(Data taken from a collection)
- - - -
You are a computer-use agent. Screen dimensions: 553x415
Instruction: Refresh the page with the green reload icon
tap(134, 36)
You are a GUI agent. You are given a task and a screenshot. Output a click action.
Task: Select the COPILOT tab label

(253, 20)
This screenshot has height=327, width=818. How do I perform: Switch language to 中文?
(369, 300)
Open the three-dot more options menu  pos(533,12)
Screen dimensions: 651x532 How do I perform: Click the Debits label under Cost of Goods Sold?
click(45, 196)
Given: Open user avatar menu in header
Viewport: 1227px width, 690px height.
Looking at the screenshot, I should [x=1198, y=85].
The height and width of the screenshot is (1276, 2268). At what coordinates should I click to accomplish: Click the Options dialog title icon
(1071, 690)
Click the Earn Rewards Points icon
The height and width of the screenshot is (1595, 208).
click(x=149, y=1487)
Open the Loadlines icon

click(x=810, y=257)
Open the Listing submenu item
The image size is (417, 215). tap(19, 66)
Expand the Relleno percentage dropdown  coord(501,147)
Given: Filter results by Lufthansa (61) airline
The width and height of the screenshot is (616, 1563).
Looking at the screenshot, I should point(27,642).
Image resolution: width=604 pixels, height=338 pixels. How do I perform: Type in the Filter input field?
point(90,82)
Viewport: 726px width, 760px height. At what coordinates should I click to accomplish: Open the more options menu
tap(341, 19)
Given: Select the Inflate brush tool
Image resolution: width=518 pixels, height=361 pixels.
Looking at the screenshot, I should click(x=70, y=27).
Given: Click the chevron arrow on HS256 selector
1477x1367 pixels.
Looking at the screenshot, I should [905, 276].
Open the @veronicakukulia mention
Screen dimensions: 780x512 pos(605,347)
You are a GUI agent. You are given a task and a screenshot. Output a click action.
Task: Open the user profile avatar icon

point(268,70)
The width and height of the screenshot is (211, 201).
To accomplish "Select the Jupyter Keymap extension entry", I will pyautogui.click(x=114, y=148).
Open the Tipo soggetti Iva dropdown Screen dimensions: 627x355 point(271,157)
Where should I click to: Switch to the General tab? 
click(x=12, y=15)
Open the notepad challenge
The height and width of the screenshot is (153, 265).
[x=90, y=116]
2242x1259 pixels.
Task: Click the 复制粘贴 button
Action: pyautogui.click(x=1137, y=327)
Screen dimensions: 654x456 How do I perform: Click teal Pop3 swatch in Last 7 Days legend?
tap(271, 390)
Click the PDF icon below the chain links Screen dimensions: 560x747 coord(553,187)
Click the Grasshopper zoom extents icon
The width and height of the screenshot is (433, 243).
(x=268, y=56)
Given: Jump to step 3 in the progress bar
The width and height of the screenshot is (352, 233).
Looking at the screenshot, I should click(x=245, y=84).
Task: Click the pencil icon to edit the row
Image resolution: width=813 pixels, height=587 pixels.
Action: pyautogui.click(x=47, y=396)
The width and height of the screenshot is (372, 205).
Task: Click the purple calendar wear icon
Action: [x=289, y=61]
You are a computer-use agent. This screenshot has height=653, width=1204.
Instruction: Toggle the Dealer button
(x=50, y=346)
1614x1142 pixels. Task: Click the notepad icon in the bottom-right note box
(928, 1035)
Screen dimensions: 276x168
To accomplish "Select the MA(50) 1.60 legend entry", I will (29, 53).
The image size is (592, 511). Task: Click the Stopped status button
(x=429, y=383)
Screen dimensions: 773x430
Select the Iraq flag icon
- - - -
● Work instructions: Rewrite the records above, replacing every occurrence of "How do I perform:" with "How can I complete:". Leave all other text unchanged.

● Solution for this exercise:
You are a computer-use agent. Screen dimensions: 553x415
Instruction: Refresh the page with the green reload icon
tap(134, 36)
You are a GUI agent. You are given a task and a screenshot. Output a click action.
Task: Select the COPILOT tab label

(253, 20)
This screenshot has height=327, width=818. How can I complete: Switch language to 中文?
(369, 300)
Open the three-dot more options menu  pos(533,12)
Screen dimensions: 651x532 How can I complete: Click the Debits label under Cost of Goods Sold?
click(45, 196)
Given: Open user avatar menu in header
Viewport: 1227px width, 690px height.
Looking at the screenshot, I should [x=1198, y=85].
The height and width of the screenshot is (1276, 2268). At what coordinates should I click to accomplish: Click the Options dialog title icon
(1071, 690)
Click the Earn Rewards Points icon
The height and width of the screenshot is (1595, 208).
click(x=149, y=1487)
Open the Loadlines icon

click(x=810, y=257)
Open the Listing submenu item
The image size is (417, 215). tap(19, 66)
Expand the Relleno percentage dropdown  coord(501,147)
Given: Filter results by Lufthansa (61) airline
The width and height of the screenshot is (616, 1563).
Looking at the screenshot, I should point(27,642).
Image resolution: width=604 pixels, height=338 pixels. How can I complete: Type in the Filter input field?
point(90,82)
Viewport: 726px width, 760px height. At what coordinates should I click to accomplish: Open the more options menu
tap(341, 19)
Given: Select the Inflate brush tool
Image resolution: width=518 pixels, height=361 pixels.
Looking at the screenshot, I should click(x=70, y=27).
Given: Click the chevron arrow on HS256 selector
1477x1367 pixels.
Looking at the screenshot, I should [905, 276].
Open the @veronicakukulia mention
Screen dimensions: 780x512 pos(605,347)
You are a GUI agent. You are given a task and a screenshot. Output a click action.
Task: Open the user profile avatar icon

point(268,70)
The width and height of the screenshot is (211, 201).
To accomplish "Select the Jupyter Keymap extension entry", I will pyautogui.click(x=114, y=148).
Open the Tipo soggetti Iva dropdown Screen dimensions: 627x355 point(271,157)
Where should I click to: Switch to the General tab? 
click(x=12, y=15)
Open the notepad challenge
The height and width of the screenshot is (153, 265).
[x=90, y=116]
2242x1259 pixels.
Task: Click the 复制粘贴 button
Action: pyautogui.click(x=1137, y=327)
Screen dimensions: 654x456 How can I complete: Click teal Pop3 swatch in Last 7 Days legend?
tap(271, 390)
Click the PDF icon below the chain links Screen dimensions: 560x747 coord(553,187)
Click the Grasshopper zoom extents icon
The width and height of the screenshot is (433, 243).
(x=268, y=56)
Given: Jump to step 3 in the progress bar
The width and height of the screenshot is (352, 233).
Looking at the screenshot, I should click(x=245, y=84).
Task: Click the pencil icon to edit the row
Image resolution: width=813 pixels, height=587 pixels.
Action: pyautogui.click(x=47, y=396)
The width and height of the screenshot is (372, 205).
Task: Click the purple calendar wear icon
Action: [x=289, y=61]
You are a computer-use agent. This screenshot has height=653, width=1204.
Instruction: Toggle the Dealer button
(x=50, y=346)
1614x1142 pixels. Task: Click the notepad icon in the bottom-right note box
(928, 1035)
Screen dimensions: 276x168
To accomplish "Select the MA(50) 1.60 legend entry", I will (29, 53).
The image size is (592, 511). Task: Click the Stopped status button
(x=429, y=383)
Screen dimensions: 773x430
Select the Iraq flag icon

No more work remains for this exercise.